请写出下文Flink学习笔记中所有import语句导入的类的完整名称。

------ 原文 ------

Flink学习笔记-WindowsFunction(篇二)


在某些业务场景下,统计更复杂的指标,就可能会依赖窗口中所有的数据元素,以及可能会需要操作窗口中的状态数据和窗口元数据,全量聚合函数ProcessWindowFunction能够提供类似这种支持。ProcessWindowFunction的简单应用如:统计窗口数据元素中某一字段的中位数和众数。

ProcessWindowFunction

Flink针对全量聚合计算提供了一个骨架抽象类ProcessWindowFunction,如果我们不需要操作状态数据,则只需要实现ProcessWindowFunction的process()方法即可,在该方法中具体定义计算评估和输出的逻辑。

ProcessWindowFunction抽象类

/*
 * Licensed to the Apache Software Foundation (ASF) under one
 * or more contributor license agreements.  See the NOTICE file
 * distributed with this work for additional information
 * regarding copyright ownership.  The ASF licenses this file
 * to you under the Apache License, Version 2.0 (the
 * "License"); you may not use this file except in compliance
 * with the License.  You may obtain a copy of the License at
 *
 *     http://www.apache.org/licenses/LICENSE-2.0
 *
 * Unless required by applicable law or agreed to in writing, software
 * distributed under the License is distributed on an "AS IS" BASIS,
 * WITHOUT WARRANTIES OR CONDITIONS OF ANY KIND, either express or implied.
 * See the License for the specific language governing permissions and
 * limitations under the License.
 */

package org.apache.flink.streaming.api.functions.windowing;

import org.apache.flink.annotation.PublicEvolving;
import org.apache.flink.api.common.functions.AbstractRichFunction;
import org.apache.flink.api.common.state.KeyedStateStore;
import org.apache.flink.streaming.api.windowing.windows.Window;
import org.apache.flink.util.Collector;
import org.apache.flink.util.OutputTag;

/**
 * Base abstract class for functions that are evaluated over keyed (grouped) windows using a context
 * for retrieving extra information.

------ 数据条目 ------

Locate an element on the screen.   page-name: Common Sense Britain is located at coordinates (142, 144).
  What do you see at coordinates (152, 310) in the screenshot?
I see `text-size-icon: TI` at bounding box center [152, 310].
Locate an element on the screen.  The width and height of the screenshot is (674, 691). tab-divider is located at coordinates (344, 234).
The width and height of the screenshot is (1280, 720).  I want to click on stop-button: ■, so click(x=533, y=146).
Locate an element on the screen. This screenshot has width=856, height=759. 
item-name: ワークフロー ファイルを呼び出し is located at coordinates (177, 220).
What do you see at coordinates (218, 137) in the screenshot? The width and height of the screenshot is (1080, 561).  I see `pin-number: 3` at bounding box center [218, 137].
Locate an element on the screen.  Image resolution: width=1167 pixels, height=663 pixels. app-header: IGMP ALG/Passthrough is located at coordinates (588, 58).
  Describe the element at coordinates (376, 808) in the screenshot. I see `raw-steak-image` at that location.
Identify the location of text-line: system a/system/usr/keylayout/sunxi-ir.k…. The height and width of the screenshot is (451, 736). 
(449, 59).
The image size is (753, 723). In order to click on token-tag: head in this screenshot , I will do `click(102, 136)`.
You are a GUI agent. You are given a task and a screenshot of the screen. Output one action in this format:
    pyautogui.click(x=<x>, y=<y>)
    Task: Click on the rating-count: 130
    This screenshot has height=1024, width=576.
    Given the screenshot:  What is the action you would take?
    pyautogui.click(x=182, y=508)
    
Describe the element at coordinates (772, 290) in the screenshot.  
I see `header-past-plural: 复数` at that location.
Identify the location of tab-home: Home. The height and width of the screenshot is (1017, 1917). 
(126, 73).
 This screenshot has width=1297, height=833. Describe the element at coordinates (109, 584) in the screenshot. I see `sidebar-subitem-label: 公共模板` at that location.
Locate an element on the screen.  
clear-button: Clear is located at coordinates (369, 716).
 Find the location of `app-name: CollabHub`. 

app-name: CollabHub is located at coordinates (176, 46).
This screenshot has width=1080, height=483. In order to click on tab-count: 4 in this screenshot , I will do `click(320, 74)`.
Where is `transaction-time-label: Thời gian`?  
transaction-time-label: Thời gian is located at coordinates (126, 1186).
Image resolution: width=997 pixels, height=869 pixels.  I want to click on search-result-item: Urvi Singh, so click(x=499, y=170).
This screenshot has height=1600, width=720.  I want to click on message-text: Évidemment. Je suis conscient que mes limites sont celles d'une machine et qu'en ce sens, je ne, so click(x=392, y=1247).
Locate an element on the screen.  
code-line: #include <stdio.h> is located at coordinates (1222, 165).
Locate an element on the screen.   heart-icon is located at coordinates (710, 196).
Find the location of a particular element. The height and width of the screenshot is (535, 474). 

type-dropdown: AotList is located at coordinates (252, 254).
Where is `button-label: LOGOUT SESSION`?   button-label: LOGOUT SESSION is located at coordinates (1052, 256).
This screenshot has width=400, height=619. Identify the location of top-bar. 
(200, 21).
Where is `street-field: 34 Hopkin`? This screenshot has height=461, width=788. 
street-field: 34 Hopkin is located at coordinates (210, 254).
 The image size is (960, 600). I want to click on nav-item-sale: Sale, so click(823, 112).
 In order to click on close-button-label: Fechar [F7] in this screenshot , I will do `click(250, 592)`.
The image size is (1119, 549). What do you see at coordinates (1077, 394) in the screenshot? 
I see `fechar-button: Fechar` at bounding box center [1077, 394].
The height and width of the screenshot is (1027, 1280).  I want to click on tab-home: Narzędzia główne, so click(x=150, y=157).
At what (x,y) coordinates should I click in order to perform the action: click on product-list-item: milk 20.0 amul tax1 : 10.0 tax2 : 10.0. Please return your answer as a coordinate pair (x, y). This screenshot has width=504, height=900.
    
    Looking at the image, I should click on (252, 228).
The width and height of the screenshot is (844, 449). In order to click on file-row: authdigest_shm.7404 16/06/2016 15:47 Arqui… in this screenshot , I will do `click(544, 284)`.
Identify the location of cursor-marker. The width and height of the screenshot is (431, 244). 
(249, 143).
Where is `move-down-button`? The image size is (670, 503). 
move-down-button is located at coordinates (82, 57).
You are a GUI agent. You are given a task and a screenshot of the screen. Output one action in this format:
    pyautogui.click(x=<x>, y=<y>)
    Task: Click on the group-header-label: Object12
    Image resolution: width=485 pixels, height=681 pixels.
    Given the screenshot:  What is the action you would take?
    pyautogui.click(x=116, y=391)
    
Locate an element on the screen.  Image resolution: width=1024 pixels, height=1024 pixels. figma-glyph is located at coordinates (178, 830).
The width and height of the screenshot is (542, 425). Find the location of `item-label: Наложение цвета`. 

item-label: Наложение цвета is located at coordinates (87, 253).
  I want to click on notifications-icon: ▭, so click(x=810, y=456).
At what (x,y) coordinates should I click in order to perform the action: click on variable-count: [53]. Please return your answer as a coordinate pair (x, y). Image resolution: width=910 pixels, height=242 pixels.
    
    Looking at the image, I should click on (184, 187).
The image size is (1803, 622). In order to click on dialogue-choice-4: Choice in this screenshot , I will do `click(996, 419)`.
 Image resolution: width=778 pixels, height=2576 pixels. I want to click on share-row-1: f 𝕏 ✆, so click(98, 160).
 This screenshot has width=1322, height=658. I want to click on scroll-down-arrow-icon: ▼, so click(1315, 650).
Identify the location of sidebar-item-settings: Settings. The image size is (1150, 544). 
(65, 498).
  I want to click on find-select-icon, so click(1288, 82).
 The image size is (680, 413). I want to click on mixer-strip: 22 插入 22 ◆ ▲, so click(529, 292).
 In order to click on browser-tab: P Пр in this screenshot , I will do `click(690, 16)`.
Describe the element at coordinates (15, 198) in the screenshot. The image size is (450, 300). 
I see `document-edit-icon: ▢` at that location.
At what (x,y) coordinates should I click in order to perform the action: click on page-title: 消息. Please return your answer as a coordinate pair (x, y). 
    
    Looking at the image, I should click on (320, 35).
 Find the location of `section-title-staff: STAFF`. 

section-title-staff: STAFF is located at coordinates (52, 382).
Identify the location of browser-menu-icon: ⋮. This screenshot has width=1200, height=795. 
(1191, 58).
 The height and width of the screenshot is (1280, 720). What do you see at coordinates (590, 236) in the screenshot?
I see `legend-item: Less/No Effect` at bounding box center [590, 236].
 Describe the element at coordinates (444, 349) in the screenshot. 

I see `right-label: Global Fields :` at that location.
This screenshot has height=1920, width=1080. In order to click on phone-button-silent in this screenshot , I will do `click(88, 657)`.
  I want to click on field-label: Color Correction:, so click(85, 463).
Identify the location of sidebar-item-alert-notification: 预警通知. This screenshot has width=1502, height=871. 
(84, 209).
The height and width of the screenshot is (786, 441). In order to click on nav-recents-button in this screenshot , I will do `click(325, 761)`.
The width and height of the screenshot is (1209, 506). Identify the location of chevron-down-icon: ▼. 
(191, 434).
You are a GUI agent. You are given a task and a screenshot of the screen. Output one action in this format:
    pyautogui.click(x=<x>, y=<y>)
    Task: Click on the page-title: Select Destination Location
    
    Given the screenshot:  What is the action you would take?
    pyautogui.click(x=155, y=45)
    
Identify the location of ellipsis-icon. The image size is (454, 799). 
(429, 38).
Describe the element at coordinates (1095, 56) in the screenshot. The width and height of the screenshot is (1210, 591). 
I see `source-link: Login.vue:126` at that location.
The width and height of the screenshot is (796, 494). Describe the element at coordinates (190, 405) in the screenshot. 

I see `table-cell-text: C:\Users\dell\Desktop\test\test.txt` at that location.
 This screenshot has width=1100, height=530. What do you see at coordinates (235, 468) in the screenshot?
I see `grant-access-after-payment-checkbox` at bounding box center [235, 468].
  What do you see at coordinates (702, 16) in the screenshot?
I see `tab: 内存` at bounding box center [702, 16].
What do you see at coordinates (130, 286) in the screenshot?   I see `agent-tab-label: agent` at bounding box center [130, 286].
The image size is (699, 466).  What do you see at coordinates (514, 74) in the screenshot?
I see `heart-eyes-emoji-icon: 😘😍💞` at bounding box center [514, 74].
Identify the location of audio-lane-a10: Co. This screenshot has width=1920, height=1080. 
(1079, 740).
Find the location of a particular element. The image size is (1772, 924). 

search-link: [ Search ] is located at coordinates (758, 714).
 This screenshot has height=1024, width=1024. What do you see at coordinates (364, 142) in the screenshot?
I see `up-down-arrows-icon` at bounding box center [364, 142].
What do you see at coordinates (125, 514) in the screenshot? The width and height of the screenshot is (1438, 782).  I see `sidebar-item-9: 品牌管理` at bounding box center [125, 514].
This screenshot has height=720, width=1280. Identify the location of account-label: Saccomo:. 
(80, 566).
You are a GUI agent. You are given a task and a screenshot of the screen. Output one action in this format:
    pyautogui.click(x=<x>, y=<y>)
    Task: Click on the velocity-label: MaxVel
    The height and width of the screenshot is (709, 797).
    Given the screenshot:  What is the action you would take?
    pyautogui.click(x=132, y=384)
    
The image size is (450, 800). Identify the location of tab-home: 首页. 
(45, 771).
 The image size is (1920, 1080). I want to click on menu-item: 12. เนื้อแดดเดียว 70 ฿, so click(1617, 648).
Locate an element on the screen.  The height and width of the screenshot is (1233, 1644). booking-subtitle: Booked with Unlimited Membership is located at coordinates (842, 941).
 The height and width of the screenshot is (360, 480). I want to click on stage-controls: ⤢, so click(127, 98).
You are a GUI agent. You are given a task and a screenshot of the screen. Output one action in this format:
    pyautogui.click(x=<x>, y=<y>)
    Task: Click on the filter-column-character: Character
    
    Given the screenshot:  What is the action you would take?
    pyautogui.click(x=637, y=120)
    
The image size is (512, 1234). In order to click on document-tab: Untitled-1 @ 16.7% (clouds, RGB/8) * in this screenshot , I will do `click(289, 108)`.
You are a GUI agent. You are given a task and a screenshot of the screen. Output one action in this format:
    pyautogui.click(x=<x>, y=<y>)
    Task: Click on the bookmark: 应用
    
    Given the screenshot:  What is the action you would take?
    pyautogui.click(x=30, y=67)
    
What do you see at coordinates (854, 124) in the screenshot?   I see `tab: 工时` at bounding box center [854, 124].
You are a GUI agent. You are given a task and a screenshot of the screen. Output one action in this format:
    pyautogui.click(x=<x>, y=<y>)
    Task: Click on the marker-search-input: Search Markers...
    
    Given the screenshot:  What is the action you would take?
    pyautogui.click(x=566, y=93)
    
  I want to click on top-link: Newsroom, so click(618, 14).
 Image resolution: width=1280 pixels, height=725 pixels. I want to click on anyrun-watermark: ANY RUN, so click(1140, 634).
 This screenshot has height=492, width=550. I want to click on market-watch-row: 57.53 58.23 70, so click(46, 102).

------

**问题解答**
org.apache.flink.annotation.PublicEvolving
org.apache.flink.api.common.functions.AbstractRichFunction
org.apache.flink.api.common.state.KeyedStateStore
org.apache.flink.streaming.api.windowing.windows.Window
org.apache.flink.util.Collector
org.apache.flink.util.OutputTag